What you will do
Give the count of lines in the entries that include "Visit", and write nothing besides it.

Available data
* * * *
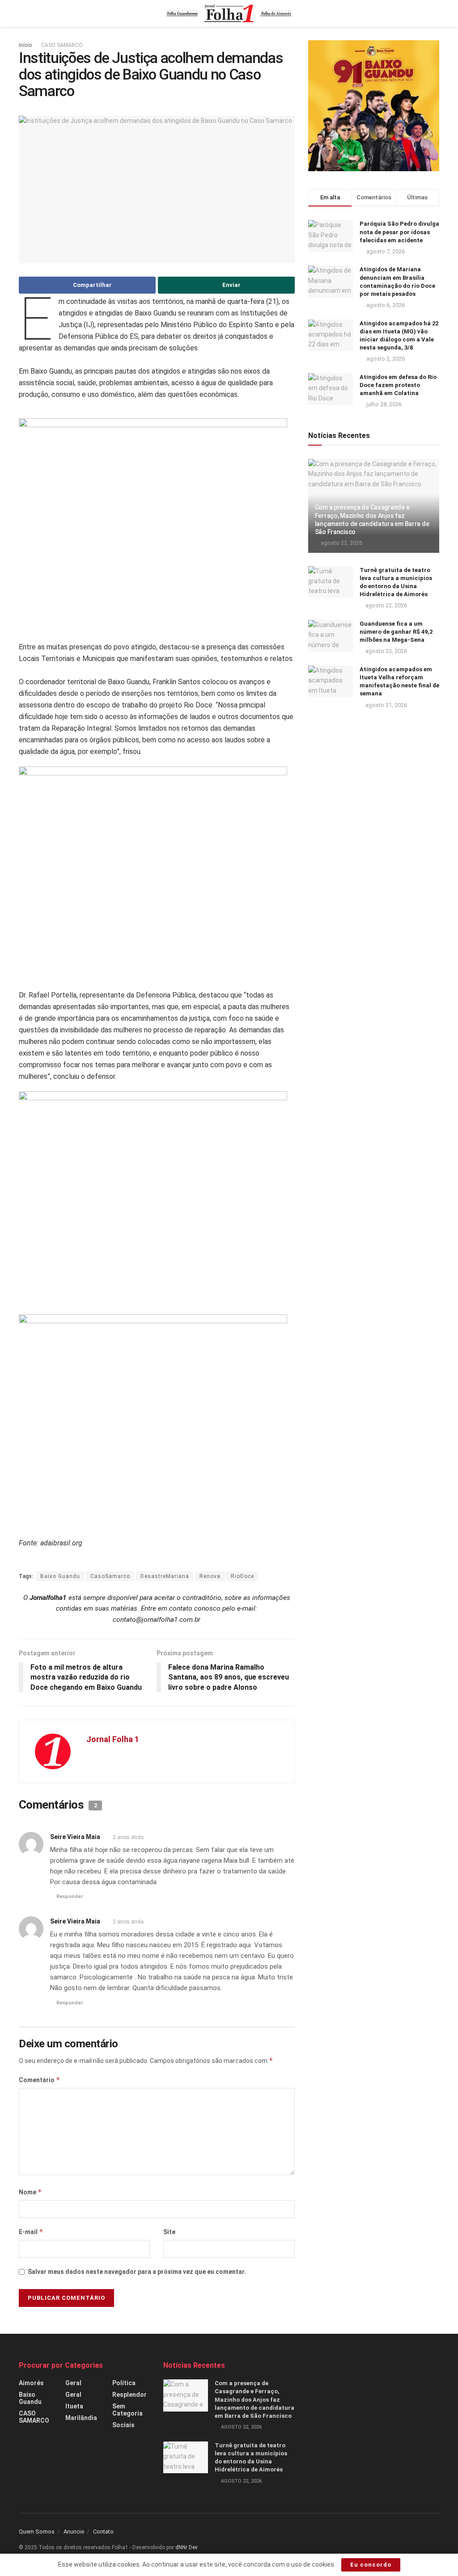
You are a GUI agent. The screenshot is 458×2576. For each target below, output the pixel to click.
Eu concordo (370, 2564)
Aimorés (31, 2383)
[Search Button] (435, 13)
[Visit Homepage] (228, 13)
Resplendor (129, 2394)
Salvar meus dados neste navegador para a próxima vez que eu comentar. (137, 2271)
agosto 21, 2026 (385, 705)
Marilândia (81, 2417)
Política (124, 2383)
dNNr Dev (186, 2547)
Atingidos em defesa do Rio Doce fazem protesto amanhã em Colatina (398, 385)
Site (169, 2231)
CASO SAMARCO (62, 45)
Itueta (74, 2406)
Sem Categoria (127, 2410)
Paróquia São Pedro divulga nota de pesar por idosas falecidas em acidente (399, 231)
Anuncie (74, 2531)
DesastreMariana (164, 1576)
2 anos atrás (128, 1837)
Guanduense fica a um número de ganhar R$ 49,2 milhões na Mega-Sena (396, 631)
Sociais (123, 2425)
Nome (30, 2192)
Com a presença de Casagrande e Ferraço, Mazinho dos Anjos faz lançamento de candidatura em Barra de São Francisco (254, 2399)
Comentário (39, 2079)
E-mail (31, 2231)
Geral (73, 2383)
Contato (103, 2531)
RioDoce (242, 1576)
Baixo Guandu (60, 1576)
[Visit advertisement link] (373, 105)
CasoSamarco (110, 1576)
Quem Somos (37, 2531)
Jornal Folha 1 (112, 1739)
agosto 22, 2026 (340, 542)
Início (25, 45)
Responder (69, 1896)
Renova (210, 1576)
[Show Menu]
* * * *
Result
2